Photos 01-03 - Traditional Sel'kup graves;




Photos 04-05 - "Cross & tree" graves (Sel'kup or Forest Nenets?); in accordance with Pagan tradition there must be two trees at the grave - dead dry tree at the western side (the tree of death) and living tree at the eastern side (the tree of life), the same symbolism as in Evenki shaman tent. Now Christian cross (the Tree of Life) usually substitutes the living tree at the east;



Photo 06 - Khanty graves with metallic boat for river journey;


Photos 07-08 - Khanty grave: veneration of Russian gods - fallen Orthodox cross with wooden communist star at the top of the cross;



Photos 09-12 - Sel'kup Christian graves with "communication holes", normally the hole in the wooden "dead human's house" for contacts with other world is closed by special wooden stopper ("cork"), it can be opened when communication is needed and then closed again. Khanty make "communication hole" differently - on the side of the "house" and close it with "cork" and three planks.





Photos 13-15 - Forest Nenets graves with "communication bells", normally Nenets don't make crosses but always hang bell above every grave - for communication with different worlds Nenets ring bells.

1) Male Forest Nenets grave is traditionally equipped with the bell and the chain (chain also rings well)

2) Female Forest Nenets grave is traditionally equipped with the teapot and the chain (tea drinking is very important for all Native Siberians)





Do they sacrifice reindeer at the grave? - yes, they do: Nenets more often than Khantys and Sel'kups.

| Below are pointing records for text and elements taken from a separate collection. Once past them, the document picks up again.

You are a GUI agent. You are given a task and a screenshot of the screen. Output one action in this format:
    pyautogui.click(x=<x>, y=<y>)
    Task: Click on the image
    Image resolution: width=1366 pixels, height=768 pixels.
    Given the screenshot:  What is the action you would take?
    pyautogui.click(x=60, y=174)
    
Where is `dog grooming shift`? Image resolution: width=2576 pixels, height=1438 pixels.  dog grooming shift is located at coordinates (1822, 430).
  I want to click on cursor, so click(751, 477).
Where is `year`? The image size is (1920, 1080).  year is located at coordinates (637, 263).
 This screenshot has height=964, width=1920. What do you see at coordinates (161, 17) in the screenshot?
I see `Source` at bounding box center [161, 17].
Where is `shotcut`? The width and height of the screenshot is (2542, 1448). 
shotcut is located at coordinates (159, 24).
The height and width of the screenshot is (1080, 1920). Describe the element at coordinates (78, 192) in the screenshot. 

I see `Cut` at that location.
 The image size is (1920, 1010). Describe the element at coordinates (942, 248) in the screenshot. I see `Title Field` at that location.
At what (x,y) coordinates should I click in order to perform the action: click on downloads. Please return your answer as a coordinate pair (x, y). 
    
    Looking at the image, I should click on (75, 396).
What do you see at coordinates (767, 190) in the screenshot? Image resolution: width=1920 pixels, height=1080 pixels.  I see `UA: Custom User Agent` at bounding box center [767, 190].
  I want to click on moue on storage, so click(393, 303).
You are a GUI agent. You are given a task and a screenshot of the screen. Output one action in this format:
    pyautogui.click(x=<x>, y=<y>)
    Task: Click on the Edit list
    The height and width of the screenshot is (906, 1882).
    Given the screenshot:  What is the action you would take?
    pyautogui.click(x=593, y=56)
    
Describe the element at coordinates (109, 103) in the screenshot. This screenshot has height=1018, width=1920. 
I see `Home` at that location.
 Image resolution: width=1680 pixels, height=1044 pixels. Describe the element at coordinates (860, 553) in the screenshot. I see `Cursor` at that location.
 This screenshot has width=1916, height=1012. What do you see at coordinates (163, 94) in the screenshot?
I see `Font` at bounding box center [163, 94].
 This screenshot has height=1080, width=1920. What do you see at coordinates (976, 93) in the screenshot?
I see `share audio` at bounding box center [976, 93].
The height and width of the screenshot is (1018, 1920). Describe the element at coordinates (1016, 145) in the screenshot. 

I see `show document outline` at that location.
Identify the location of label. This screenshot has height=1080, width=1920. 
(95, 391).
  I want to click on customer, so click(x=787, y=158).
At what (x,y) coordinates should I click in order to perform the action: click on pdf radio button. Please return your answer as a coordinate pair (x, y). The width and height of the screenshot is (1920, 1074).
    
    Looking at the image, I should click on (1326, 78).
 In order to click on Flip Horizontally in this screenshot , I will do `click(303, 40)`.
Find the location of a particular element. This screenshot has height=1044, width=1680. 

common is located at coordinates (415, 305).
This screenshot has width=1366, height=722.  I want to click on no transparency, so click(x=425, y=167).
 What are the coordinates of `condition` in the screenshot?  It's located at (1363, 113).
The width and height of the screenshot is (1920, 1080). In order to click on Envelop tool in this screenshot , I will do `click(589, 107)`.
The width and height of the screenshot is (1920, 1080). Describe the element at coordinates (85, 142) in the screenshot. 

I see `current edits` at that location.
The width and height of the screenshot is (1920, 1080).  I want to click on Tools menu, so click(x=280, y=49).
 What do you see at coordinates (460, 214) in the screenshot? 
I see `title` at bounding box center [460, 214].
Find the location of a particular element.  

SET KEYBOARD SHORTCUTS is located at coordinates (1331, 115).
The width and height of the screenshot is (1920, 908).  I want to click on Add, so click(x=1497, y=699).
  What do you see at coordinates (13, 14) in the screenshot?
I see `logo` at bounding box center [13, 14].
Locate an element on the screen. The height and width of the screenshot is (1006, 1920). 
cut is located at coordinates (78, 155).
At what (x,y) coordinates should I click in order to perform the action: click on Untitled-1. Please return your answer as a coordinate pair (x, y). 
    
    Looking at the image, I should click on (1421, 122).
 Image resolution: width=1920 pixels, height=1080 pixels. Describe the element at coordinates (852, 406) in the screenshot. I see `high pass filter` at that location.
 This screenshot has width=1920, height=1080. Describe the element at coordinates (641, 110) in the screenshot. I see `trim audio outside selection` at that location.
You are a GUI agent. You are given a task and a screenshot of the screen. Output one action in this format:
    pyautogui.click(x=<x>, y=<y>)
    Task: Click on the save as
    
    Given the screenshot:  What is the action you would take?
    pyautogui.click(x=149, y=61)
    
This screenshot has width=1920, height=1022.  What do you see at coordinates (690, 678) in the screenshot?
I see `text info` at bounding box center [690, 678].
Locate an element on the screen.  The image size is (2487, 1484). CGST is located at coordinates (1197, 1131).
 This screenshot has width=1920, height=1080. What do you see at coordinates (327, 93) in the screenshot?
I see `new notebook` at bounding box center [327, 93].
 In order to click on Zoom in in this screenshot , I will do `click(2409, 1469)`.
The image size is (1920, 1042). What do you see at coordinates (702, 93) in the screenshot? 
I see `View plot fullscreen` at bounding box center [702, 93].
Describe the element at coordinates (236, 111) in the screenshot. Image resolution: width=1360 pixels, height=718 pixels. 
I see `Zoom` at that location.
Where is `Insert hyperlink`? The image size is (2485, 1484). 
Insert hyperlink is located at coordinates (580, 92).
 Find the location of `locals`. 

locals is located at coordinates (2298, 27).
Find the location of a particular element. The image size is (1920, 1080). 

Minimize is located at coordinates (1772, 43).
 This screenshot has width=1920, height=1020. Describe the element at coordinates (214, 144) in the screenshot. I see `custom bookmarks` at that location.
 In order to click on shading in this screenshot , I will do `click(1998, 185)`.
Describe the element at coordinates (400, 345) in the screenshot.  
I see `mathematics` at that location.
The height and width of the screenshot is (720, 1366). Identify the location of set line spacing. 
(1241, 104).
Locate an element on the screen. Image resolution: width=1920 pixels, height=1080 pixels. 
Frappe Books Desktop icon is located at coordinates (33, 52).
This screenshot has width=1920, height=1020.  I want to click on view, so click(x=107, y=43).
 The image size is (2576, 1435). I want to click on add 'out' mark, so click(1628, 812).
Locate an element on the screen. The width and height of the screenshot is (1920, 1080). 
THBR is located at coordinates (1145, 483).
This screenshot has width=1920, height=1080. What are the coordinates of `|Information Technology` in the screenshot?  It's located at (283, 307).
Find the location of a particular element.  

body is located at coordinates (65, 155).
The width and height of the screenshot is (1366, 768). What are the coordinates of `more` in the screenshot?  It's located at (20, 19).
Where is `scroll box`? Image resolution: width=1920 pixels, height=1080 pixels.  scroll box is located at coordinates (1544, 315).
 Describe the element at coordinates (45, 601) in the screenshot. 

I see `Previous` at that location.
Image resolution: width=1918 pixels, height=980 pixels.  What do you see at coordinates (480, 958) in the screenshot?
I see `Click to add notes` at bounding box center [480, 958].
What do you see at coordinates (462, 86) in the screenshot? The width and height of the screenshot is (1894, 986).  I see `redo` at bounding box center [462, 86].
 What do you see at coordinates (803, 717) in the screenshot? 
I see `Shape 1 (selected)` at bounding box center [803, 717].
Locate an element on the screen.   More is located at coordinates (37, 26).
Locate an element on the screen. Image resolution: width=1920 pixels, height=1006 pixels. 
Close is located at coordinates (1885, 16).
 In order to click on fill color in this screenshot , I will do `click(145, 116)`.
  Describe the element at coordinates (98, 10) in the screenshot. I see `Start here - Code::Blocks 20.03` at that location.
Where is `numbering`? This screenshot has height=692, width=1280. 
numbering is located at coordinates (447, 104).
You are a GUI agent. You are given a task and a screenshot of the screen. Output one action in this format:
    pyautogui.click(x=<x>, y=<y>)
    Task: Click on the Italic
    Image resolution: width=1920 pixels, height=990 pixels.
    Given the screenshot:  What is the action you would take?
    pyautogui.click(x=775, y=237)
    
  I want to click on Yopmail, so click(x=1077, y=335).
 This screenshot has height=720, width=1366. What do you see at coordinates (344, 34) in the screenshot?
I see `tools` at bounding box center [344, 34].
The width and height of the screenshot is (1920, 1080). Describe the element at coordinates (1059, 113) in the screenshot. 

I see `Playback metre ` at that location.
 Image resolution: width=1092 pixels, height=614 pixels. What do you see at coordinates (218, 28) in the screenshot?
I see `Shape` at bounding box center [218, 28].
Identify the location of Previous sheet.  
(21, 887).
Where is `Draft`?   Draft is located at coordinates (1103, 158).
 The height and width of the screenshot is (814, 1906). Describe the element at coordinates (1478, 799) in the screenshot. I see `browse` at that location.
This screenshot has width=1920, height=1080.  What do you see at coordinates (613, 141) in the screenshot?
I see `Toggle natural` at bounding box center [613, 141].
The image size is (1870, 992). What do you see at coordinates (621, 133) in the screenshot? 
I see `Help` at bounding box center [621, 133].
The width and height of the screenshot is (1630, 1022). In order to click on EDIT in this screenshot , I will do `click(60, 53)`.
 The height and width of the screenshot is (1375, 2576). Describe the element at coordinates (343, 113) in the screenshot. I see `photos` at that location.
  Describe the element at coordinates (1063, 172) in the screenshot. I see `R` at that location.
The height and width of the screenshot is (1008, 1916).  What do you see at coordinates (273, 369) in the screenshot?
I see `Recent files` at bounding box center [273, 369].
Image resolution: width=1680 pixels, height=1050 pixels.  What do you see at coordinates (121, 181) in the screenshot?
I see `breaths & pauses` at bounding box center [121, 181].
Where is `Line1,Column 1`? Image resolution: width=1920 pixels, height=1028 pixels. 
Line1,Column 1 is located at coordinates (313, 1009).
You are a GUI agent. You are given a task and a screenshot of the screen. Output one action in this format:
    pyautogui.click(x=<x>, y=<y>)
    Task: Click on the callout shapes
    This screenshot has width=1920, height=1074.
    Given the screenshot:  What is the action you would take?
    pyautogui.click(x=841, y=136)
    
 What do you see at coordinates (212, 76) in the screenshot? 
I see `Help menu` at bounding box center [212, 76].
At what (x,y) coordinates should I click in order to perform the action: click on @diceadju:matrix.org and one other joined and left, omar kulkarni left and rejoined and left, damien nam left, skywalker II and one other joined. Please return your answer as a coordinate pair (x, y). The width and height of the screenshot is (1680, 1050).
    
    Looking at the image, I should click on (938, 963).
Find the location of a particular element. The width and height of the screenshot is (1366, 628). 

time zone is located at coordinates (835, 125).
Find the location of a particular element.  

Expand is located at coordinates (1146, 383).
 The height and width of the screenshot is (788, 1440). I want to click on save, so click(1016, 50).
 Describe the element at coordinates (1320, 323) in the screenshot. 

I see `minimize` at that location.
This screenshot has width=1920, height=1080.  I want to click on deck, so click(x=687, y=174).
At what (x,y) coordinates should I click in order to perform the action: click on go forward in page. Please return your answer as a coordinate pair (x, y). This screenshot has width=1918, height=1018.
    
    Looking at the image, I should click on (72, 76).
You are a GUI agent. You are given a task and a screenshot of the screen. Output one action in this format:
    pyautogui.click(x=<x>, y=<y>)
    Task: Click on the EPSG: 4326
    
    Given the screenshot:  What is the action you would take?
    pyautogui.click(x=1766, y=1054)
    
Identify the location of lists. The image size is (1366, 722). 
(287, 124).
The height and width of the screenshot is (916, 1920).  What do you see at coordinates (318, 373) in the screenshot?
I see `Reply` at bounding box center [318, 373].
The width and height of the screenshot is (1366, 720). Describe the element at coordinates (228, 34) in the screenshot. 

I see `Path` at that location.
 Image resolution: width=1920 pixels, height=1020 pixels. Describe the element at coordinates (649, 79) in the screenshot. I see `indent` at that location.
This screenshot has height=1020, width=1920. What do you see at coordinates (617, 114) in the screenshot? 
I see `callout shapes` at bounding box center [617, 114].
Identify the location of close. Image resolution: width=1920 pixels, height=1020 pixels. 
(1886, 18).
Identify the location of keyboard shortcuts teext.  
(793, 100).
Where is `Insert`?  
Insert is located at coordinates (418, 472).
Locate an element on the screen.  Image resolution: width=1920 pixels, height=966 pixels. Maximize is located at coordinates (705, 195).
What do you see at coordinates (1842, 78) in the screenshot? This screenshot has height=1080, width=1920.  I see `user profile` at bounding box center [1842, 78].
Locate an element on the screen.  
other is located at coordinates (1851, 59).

Nenets, Khantys and Sel'kups give reindeer and sledge to dead human, sometimes - boat. Sledge - Western Siberians can't saddle and ride on reindeer's back - only Evenkis do that, Evenki reindeer are biggest and strongest in Siberia, for example not very big Evenki reindeer could easily carry me. Unfortunately Evenki reindeer are dying out fast because of industrial pollution and human crime.

[Ed. Note] When Christianity came to these cultures, it should have ended their 'need' to sacrifice any animal, since Jesus Christ was the final sacrifice.